If you fail to plan, plan to fail!

  • Once you have a goal, figure out how to put it into action. Ask yourself these questions: What is my first step? How long will it take? Who can help me? Think about your immediate, intermediate and long-term goals: what you would like to achieve in 1, 3 and 6 months.
  • Plan rewards for yourself when you have met these step-by-step goals.
  • Be specific. Resolving to “lose weight” is too general and can be difficult to stick to. Instead, think about what you could do differently at each eating occasion. What are foods to increase or decrease could help you reach your goal? Could I be more mindful when eating? Choose one or two specific behaviors such as eating more meals at home, adding protein to breakfast or eating healthier snacks.
  • Be informed. Similar to being specific, make a goal that you truly understand. If you don’t know if a change is really healthy or not do a little research and make sure it’s the right goal for you. You don’t have to understand everything about it, but just have a general idea of how it will benefit you – after all, it’s hard to be motivated if there’s any confusion or ambiguity about why you’re doing it.

SUPPORT, ACCOUNTABILITY AND MOTIVATION

  • Surround yourself with people who will support your healthy choices.
  • Write down your goals and post them on your fridge or on your phone so you can keep in mind what you set out to do. Keeping a daily diary of what you eat is a tool that can help you be mindful of what you eat.
  • List your motivating factors for keeping your resolutions. Why do you want to make changes? To feel better, be healthier, not develop a chronic illness, to have more energy to travel, to play, to work?
  • Don’t use fear and guilt as motivators. This one is important! Forgive yourself if you transgress and return to your resolve. Guilt leads to giving up. The solution to this situation is self-compassion. If you forgive yourself you are less likely to make it worse.
  • Make better day-to-day decisions by putting things in proper perspective. Psychologists talk about “framing”. Narrow framing means you tell yourself that today, just eating one candy bar won’t be all that bad. But if you use broad framing, you tell yourself that if you keep eating a candy bar a day, you’ll be eating more than one hundred pounds of candy bars during the year, and by the end of the year, you’ll be ten pounds heavier as a result. As you think about eating that one bar, put an image in your mind of what you’ll look like after eating one a day for a year!

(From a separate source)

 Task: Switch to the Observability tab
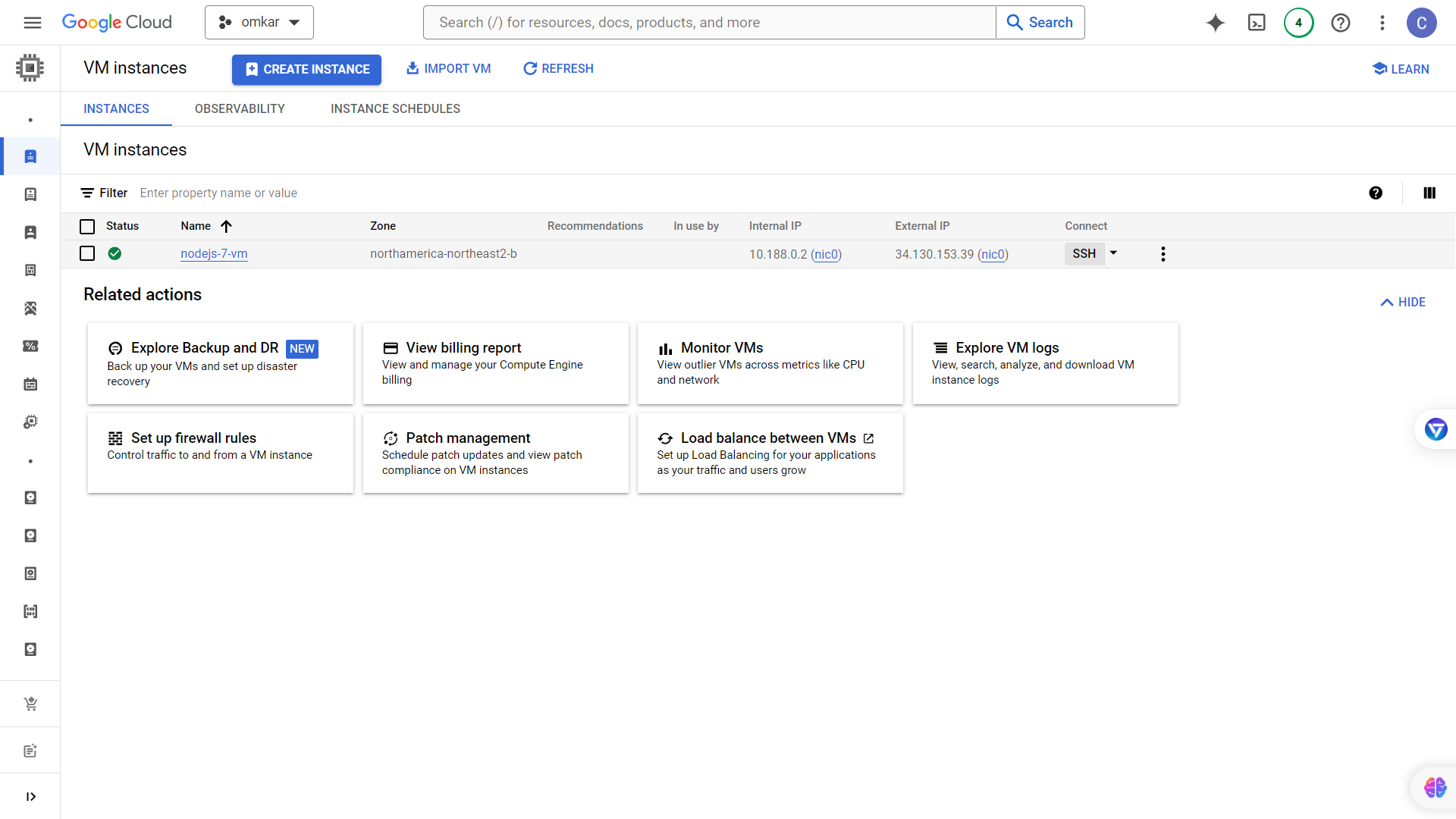240,108
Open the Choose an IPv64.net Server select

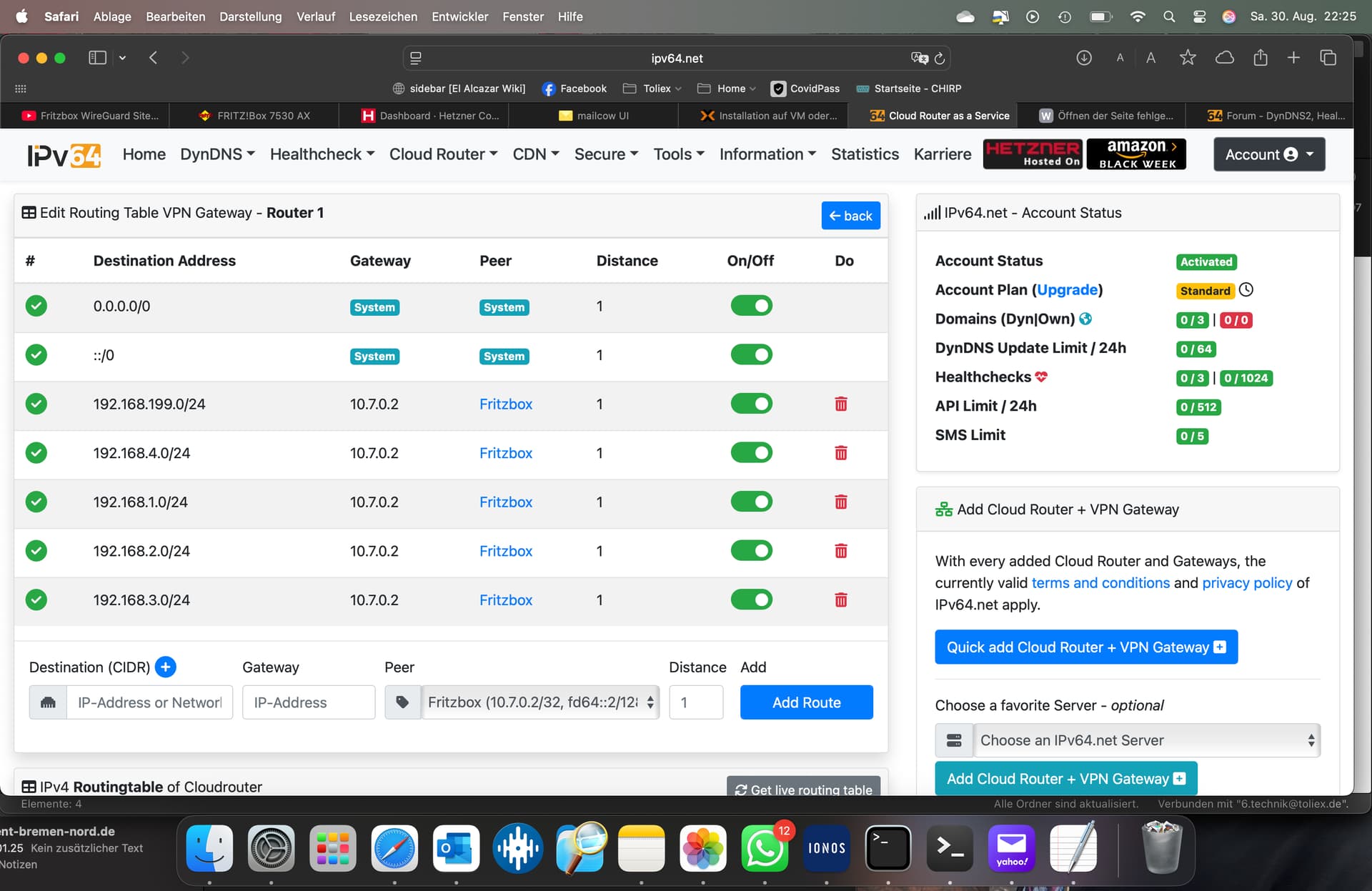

Sticking to your New Year’s resolution all year long is about making small, sustainable habit changes for a healthier you. By personalizing your goals, you’ll be more successful with your resolutions. Remember to adopt only changes you can live with, surround yourself with supportive people and to forgive yourself for slips, and you’ll be flying through the year with success, health and confidence.